The design of All Saints’ Church in Templetown shows Pugin’s continuing influence on the design of Roman Catholic churches in Co Wexford and the Diocese of Ferns throughout the 19th century.
This is a six-bay double-height Catholic church, built in 1896-1898 and opened in 1899. It is built on a rectangular plan with a six-bay double-height nave opening into two six-bay single-storey lean-to side aisles.
The architectural features of this church include cut-granite coping to gables on cut-granite gabled corbel kneelers including lichen-covered cut-granite coping, cut-granite gabled corbel kneelers, a cut-granite buttressed gabled bellcote, quatrefoil windows in the clerestories, trefoil-headed lancet windows in the side aisles, an elegant pointed-arch East Window in the chancel, hood mouldings, a pointed-arch entrance door at the west front and timber boarded double doors.
Inside, there is a timber panelled choir gallery at the west end on a half-octagonal plan, a tiled central aisle, timber pews, pointed-arch arcades on cut-granite drum pillars, a white marble stepped dais at the sanctuary and a white marble high altar below the stained-glass East Window.

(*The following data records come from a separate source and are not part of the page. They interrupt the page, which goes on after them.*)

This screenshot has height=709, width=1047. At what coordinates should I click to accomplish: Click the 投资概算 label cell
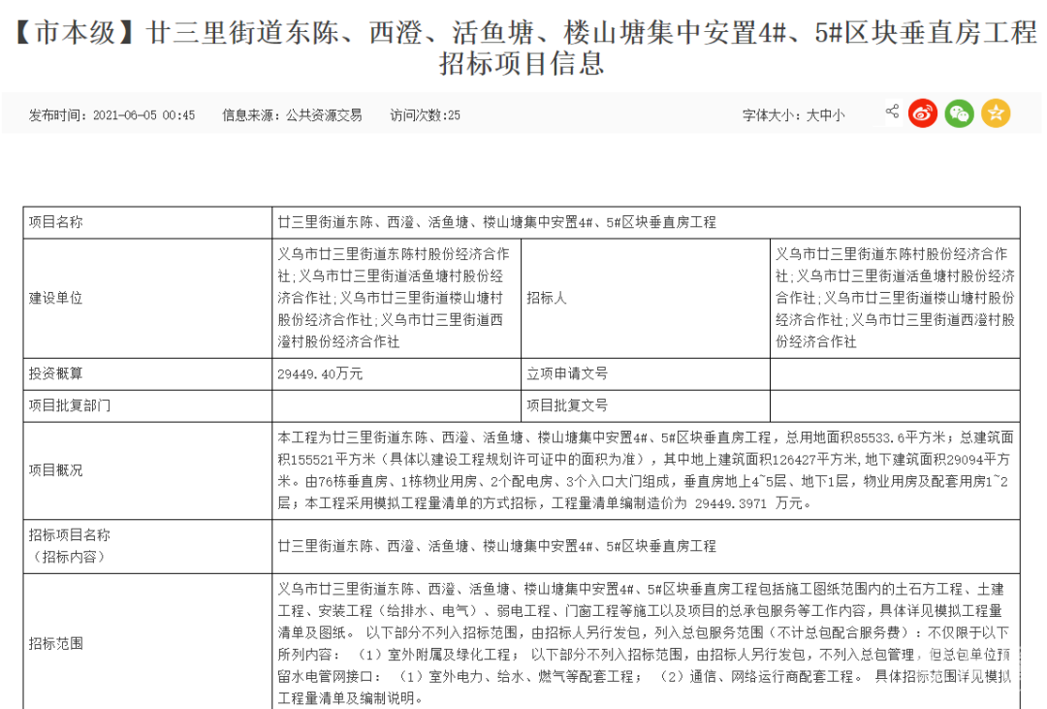coord(56,373)
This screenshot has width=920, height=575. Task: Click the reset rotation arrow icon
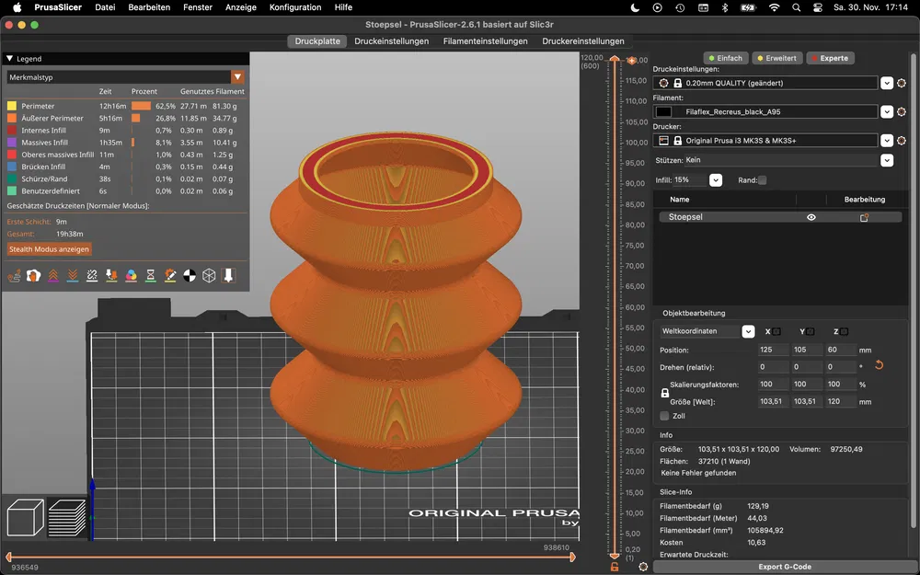pos(878,366)
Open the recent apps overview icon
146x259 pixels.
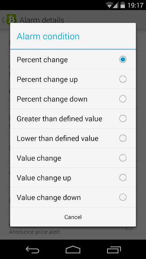pos(114,250)
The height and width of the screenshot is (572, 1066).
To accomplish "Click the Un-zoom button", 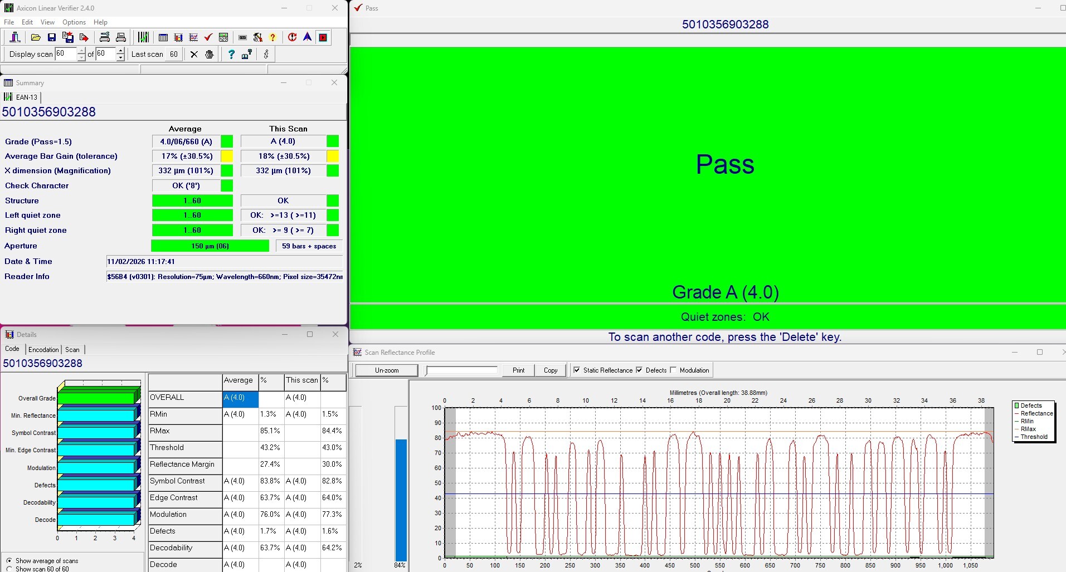I will pyautogui.click(x=387, y=370).
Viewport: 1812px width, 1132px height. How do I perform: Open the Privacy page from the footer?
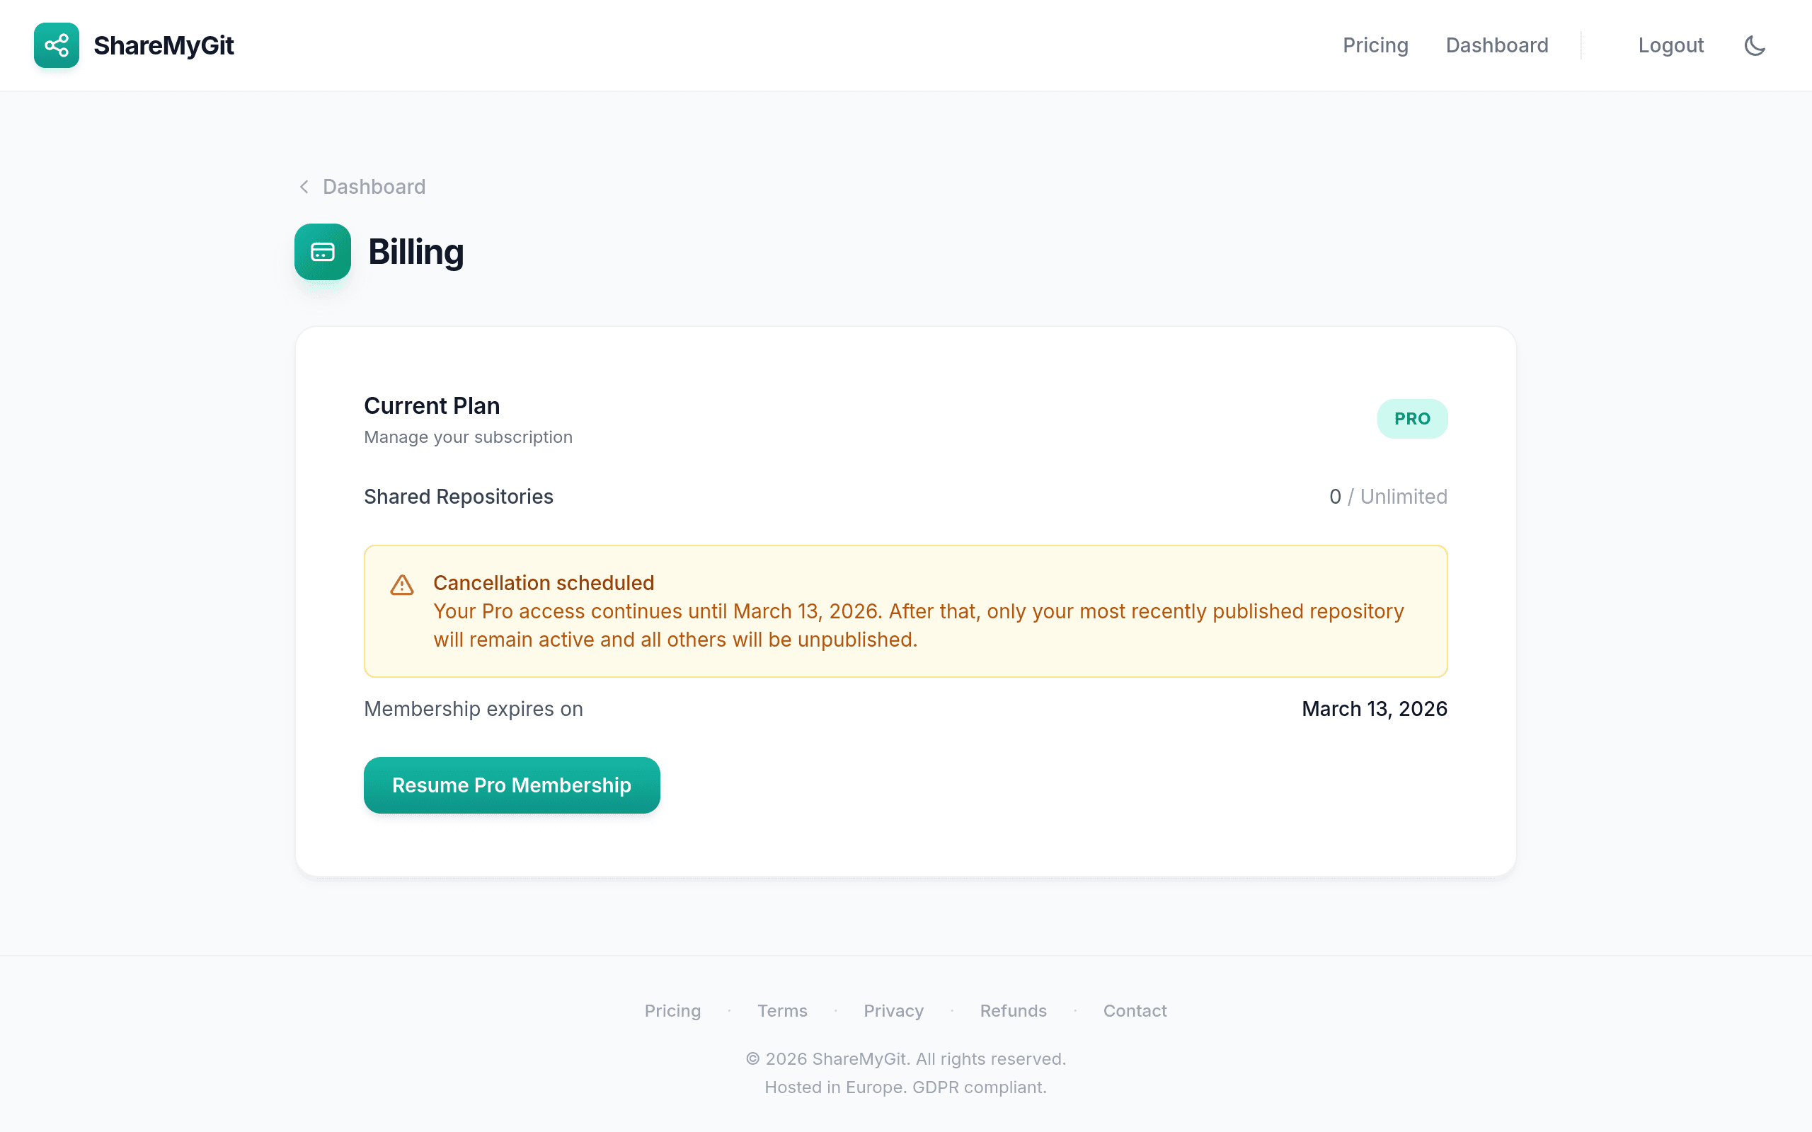click(x=893, y=1011)
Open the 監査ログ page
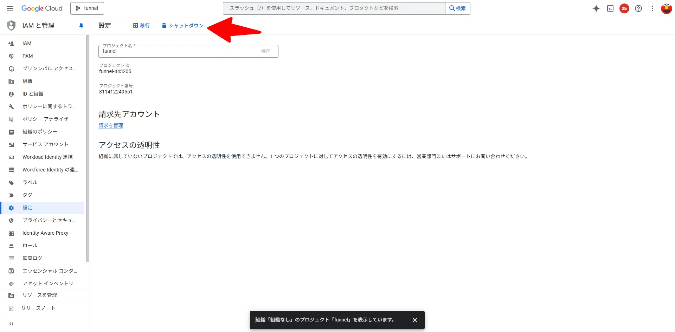 pyautogui.click(x=32, y=258)
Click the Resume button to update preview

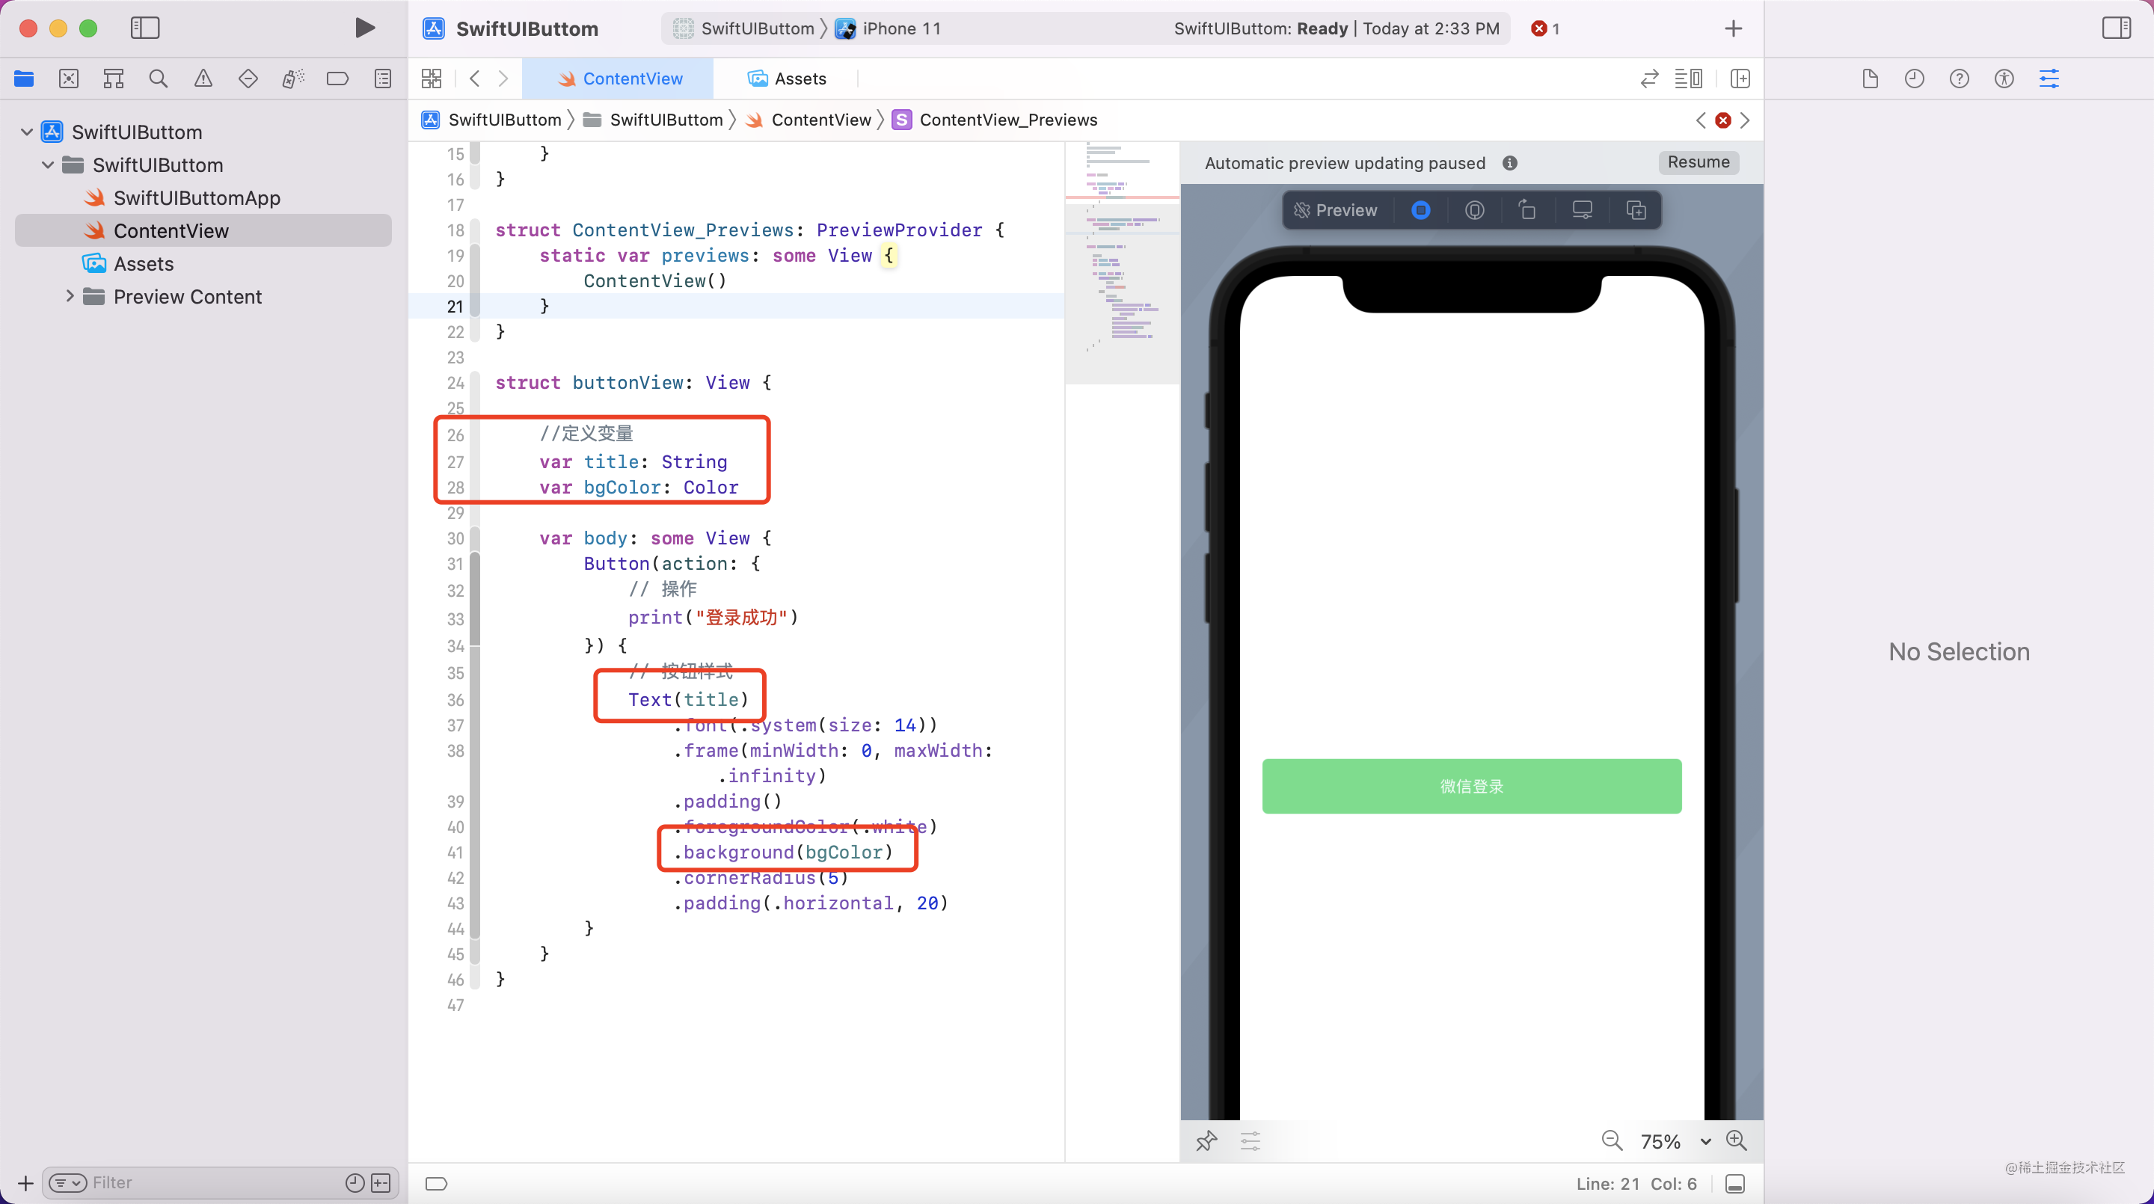[1698, 162]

The pointed-arch braced collared timber roof sits on cut-granite beaded corbels with pointed-arch wind braced rafters. There is a stencilled ceiling, carpeted stepped daises to the side altars, timber panelled confessional boxes in the side aisles, Gothic-style timber Stations of the Cross, and ‘cathedral glass’ windows.
The church has well maintained, with the elementary form and massing surviving intact, along with substantial quantities of the original fabric.
It was renovated after the liturgical reformed introduced after Vatican II, when the sanctuary was reordered and the High Altar modified. But since then the church was tastefully restored in 1998 through the generosity of the late Miss Alice Cooney of Killoggan. It forms part of a neat self-contained group with the adjacent parochial house.
The nearby Church of Ireland parish church is now in ruins, has been deroofed and is little more than a shell. This three-bay, double-height single-cell Board of First Fruits church, was built in 1827-1828 a T-shaped plan with a single-bay, single-storey porch on the south side. The chancel had an elegant Gothic ‘Trinity Window.’
The church is attributed to John Semple (1801-1882) of Marlborough Street, Dublin. The tower was inscribed with the signature of Edward Lymbery of Fethard Castle and the date 1847.
Nearby too are the ivy-covered ruins of a Roman Catholic chapel built in 1794-1795 and closed in 1899 after All Saints’ Church opened. This chapel, which predated the 1798 Rising in Co Wexford, was built through the efforts of the Parish Priest, Father Anthony Broaders, who died in 1789. A monument to one of his successors, Father Edward O’Flaherty, says he built ‘three chapels, two presbyteries and two schoolhouses’ in Templetown before he died in 1835.